Mengele remained one of the most sought-after Nazi war criminals – the West German government was now offering a substantial cash reward for his capture – and so, around 1961, he moved again, this time to Brazil. Most people concerned with trying to catch Mengele were, however, convinced he was still in Paraguay. Mengele must have seen with dismay the capture, trial, and subsequent hanging of Adolf Eichmann (1906-1962), another notorious Nazi fugitive, by the Israeli government in 1962. Certainly, Mossad, the Israeli intelligence service, was actively searching for Mengele and was prepared to kidnap him, wherever he was, for trial in Israel. Other parties interested in apprehending the fugitive included Nazi-hunters like Simon Wiesenthal (1908-2005) and Beate Klarsfeld (b. 1939).
In 1963, the West German government, still convinced Mengele was in hiding in Paraguay, offered the country's dictator Alfredo Stroessner (l. 1912-2006) a huge cash incentive to hand over the doctor, but the offer was declined. What Stroessner did not say was that Mengele was no longer in Paraguay. Mengele was repeatedly assisted by ex-Nazis and Nazi sympathisers, many of whom had official connections. The fugitive doctor, we now know, was living in Brazil from the early 1960s and working as a farm manager under a new false identity. Mengele's employers knew who he really was, but were paid to keep quiet by Nazi sympathisers, and they received cash from Mengele himself to fund their business. Meanwhile, in the wider world, a series of false sightings in various countries resulted in nothing more than the cash reward for Mengele's capture quadrupling.
Death Confirmed
Finally, a breakthrough in the hunt for Mengele came. A news report in January 1985 suggested Mengele was still in Paraguay, but in June of that year, another report claimed that he had drowned in Brazil back in 1979 after suffering a stroke while swimming. The story of Mengele's death on 7 February at Bertioga near São Paolo was investigated by the authorities, a coffin was exhumed, and the human remains tested by a team of 16 international forensic experts. The conclusion of the experts based on genetic testing and a later comparison with dental records was that the body in the coffin was, as certainly as science could prove, that of Josef Mengele. Further DNA testing in 1992 confirmed this original conclusion.

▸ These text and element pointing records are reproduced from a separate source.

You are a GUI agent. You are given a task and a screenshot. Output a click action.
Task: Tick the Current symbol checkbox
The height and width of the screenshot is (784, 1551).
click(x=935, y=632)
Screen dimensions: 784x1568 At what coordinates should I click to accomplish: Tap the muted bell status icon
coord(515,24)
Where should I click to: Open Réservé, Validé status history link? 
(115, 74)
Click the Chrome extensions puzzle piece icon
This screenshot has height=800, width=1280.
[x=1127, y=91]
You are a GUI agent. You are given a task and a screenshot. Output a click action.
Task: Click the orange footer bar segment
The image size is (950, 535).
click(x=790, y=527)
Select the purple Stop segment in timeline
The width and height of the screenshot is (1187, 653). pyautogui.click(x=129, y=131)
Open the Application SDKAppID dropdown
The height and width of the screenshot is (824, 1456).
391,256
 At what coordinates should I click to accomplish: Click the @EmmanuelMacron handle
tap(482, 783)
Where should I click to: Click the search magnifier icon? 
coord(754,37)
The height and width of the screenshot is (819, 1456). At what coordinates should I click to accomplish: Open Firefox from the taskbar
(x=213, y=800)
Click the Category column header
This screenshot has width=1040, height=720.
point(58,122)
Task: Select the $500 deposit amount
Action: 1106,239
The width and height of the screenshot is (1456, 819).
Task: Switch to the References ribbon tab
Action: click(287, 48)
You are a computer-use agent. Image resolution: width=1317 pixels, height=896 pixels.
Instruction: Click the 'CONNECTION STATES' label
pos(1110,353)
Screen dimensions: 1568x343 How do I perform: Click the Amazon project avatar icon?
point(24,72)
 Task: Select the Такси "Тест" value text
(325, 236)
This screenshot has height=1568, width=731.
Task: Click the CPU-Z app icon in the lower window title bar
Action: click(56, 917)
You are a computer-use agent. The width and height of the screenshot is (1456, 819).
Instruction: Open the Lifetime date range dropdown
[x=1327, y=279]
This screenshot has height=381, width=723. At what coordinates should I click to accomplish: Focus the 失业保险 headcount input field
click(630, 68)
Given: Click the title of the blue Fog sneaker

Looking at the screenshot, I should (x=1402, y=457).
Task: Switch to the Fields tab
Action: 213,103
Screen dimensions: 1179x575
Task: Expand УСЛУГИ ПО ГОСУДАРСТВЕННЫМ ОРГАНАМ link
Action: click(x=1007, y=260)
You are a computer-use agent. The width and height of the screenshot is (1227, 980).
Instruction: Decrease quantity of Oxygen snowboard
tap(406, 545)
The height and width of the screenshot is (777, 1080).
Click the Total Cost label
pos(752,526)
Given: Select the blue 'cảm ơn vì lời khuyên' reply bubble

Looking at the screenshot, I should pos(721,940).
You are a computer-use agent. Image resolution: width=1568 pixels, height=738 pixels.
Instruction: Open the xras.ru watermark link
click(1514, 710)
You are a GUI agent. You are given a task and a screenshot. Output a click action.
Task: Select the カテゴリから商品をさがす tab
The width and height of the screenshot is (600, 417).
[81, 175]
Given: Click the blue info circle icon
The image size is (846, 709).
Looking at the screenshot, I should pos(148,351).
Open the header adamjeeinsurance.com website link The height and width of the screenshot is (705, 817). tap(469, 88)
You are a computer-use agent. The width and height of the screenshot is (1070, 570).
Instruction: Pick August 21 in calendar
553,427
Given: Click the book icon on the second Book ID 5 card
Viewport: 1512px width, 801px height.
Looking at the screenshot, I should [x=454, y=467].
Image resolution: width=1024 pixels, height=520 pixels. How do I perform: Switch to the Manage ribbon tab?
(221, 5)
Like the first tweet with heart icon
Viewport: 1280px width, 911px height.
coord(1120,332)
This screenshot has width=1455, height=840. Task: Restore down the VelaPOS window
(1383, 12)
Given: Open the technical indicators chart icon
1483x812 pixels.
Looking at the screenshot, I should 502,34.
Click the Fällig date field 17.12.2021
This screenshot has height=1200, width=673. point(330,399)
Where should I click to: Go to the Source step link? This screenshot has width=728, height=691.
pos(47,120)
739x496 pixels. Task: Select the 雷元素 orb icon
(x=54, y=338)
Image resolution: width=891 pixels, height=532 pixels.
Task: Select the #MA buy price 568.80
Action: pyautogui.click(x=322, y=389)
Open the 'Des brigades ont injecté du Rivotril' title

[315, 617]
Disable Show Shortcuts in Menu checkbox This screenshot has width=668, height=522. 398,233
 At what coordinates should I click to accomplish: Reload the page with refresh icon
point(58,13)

The question of what exactly Mengele had got up to while he was in South America has been a source of much speculation, most of it wildly inaccurate when, in reality, Mengele lived a quiet, restricted, and probably unbearably tedious existence in his final two decades. The village of Cândido Godói in Brazil, for example, which Mengele visited, displayed an unusually high number of twin births, and so speculation was rife that Mengele was busily continuing his Auschwitz experiments later in life. However, Brazilian scientists have discounted this connection as a myth and point to the fact that the twins phenomenon was already present before Mengele ever visited. Nevertheless, such speculation and others like it display, perhaps, a lasting mix of fascination, revulsion, and frustration that one of the most notorious of all Nazi criminals was never brought to justice.